In typical fashion, I didn't read Klein's hugely popular No Logo until a few years after it came out, and then wondered why I hadn't done so earlier. So I was avidly awaiting TSD, and I wasn't disappointed.
In this work, Klein takes 'disaster capitalism' in her sights. Like NL, TSD mixes economic and political theory with often-heartrending personal stories of the human reality of those affected and those who have challenged exploitative power; angers and depresses but also gives hope in presenting those who have successfully challenged the systems it criticises; and is compulsively readable.
Klein's argument is that 'disaster capitalism,' the neoliberal, free-market economics which has Milton Friedman as its godfather (and the word is appropriate), cannot be implemented under democratic conditions because the populace understand the way in which it effects a mass transfer of wealth and power to the top of society, while leaving the rest in extreme suffering; those who would implement such a system have learned that it is only implementable in the shocked aftermath either of natural disasters (such as Hurricane Katrina or the Asian tsunami) or, in even more sinister fashion, in the wake of disasters which are created expressly for, or expressly including, the purpose of implementing such systems (as in the US-backed overthrow of democratic government in South America, or the invasion of Iraq).
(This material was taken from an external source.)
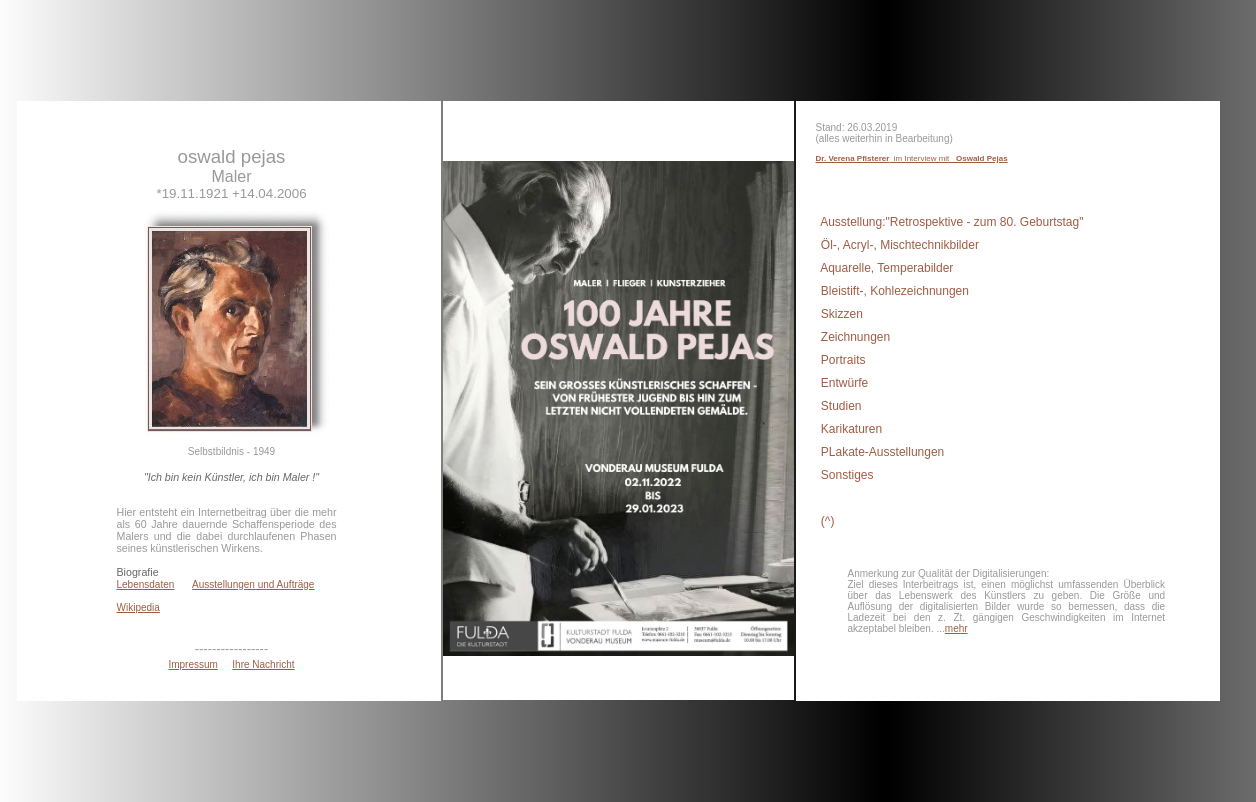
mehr (956, 628)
Klein convincingly relates this economic 'shock treatment' to the psychological kind developed by the CIA in the 1950s and 1960s, in which the aim was to completely wipe an individual's mind clean so that an entirely new and desirable structure could take its place. Not only do these two resemble each other metaphorically, writes Klein, but the psychological techniques are used to destroy those who oppose the economic program, from Argentina to Abu Ghraib.
One of the interesting things about this work is the demonstration of the way in which the ideology of neoliberal capitalism becomes unchallengeable, and is understood by its proponents as a universal good (in the same way that, for example, state communism or state fascism demanded the deaths of millions 'for the good of all'). For this reason (among others), the ideology has been adopted by all sides of politics in the two-party systems which go under the name of democracy, so that the old parties of labour are also part of the neoliberal consensus. At the same time, economics itself is completely postmodern inasmuch as wealth and poverty rely entirely on perception; so, for example, a political leader who gives any public sign of failing to follow this ideological consensus will immediately see their national wealth shrink dramatically as 'the global market' responds.
The biggest strength of the book from my own perspective, however, was to give an informative perspective on economics in the world order. As someone with left-liberal politics (and I suspect I'm not alone in this), economics as a subject turns me off. I start to yawn as soon as I see the jargon. But at the same time, I know that economic theory and ideology is a driving force behind the nature of modern states, the global system and the workings of power. This work explained, for example, why 'global aid' and 'reconstruction' has in fact been counterproductive in places like Afghanistan, Iraq and the tsunami-affected countries: the Western 'free market' left to its own devices, will charge the highest price for the lowest level of service as provided by its own cronies (this much is already familiar), transferring wealth out of the affected area and leaving the people who are victims of these events with no role in the reconstruction and reshaping of their own society, let alone the concomitant financial support which such work would provide.
In some ways, then, this book is also a wideranging global economic history of the post-WWII period. Once you've read it, you'll see the fingerprints of this system everywhere... and in itself this knowledge is power.